====== Text block ======

A special summer camp opened today for children from two public housing developments in Springfield Massachusetts.   As WAMC”s Pioneer Valley Bureau Chief Paul Tuthill tells us the camp is part of an innovative early literacy program.

 

                The summer program is intended to help young children retain reading skills during the time school’s out and many students typically lose ground.  The summer months can widen the academic achievement gap because students from public housing don’t have the same access to educational resources as do more affluent children, according to Springfield Housing Authority Executive Director William Abrashkin.

                100 children, from Kindergarten through 3rd grade,  from two Springfield Housing Authority apartment complexes  are enrolled in the summer programs that are based at two Springfield elementary schools.  45 children and  several parents were on hand for first day orientation this morning at the Dorman Elementary School.

                Even though it’s a classroom setting and there are school teachers and staff leading the program, Dorman principal  Rhonda Stowell Lewis says it is not summer school.

                                For the next five weeks the children will participate in a nature-based learning program that will include field trips to places like parks, reservoirs and forests, and somedays, just walks around the neighborhood.  But there will be reading integrated into each activity to improve literacy skills.

                The curriculum was developed by the Hasbro Summer Learning Initiatve.

                The  program also features  a  family camp, one day per week, and a literacy art program by the Eric Carle Museum of Picture Book Art in Amherst.. The museum’s education director, Rosemary Agoglia says the children will be able to take picture books home with them.

====== Recorded information ======

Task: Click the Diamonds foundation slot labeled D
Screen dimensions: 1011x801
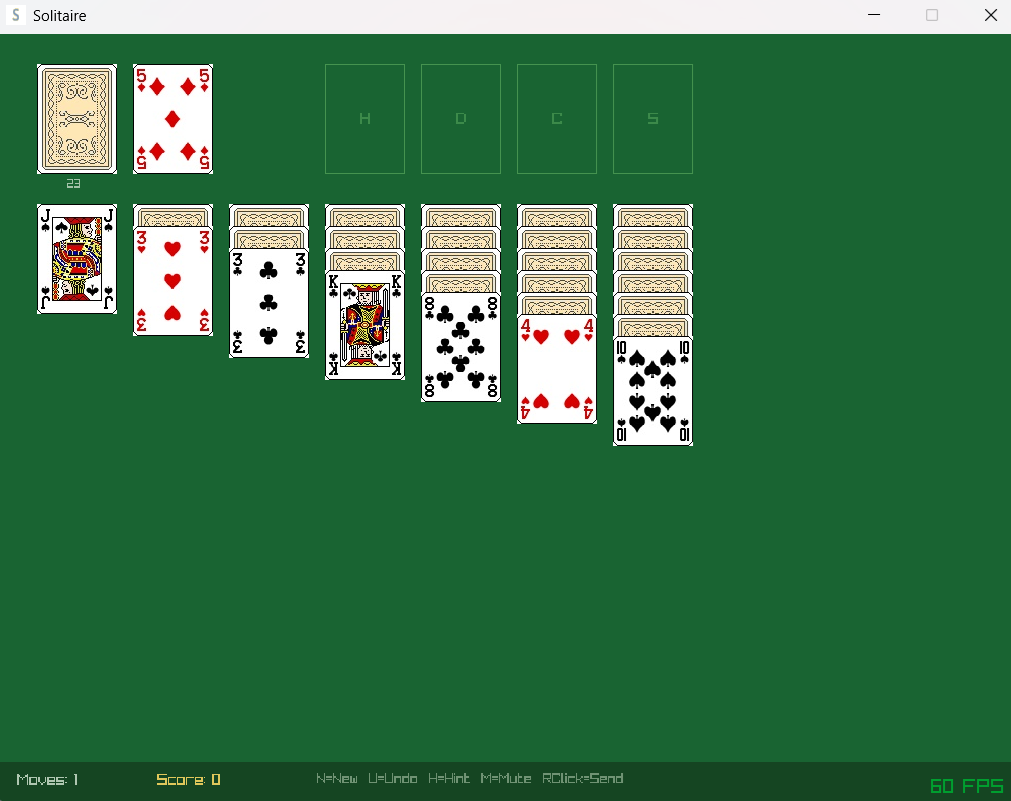Action: pos(460,118)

======

### What you need to do
Continue the news report about the Springfield summer literacy camp from the point where it stops.

### The result
                This is the second year for this  summer learning program.  Officials say testing found the children who were in it last year   returned to school in the fall with no loss of reading skills…some showed gains in their abilities, according to program manager Rosemary Hernandez Garcia.

                The summer learning program is part of a larger initiative called Talk-Read-Succeed. It is a placed based  children’s literacy program modeled after the acclaimed Harlem Children’s Zone. The pilot program is a partnership of the Springfield Housing Authority, the Springfield Public Schools and 15 community based organizations. It was funded two years ago with a $400,000 grant from the W.K. Kellogg Foundation.

                It in turn is part of a campaign by early childhood education advocates to dramatically improve the reading skills of Springfield school children.. Experts say reading proficiency in 4th grade is a key indicator of future educational success.. Currently, just 20 percent of Springfield 4th graders can read at their grade level..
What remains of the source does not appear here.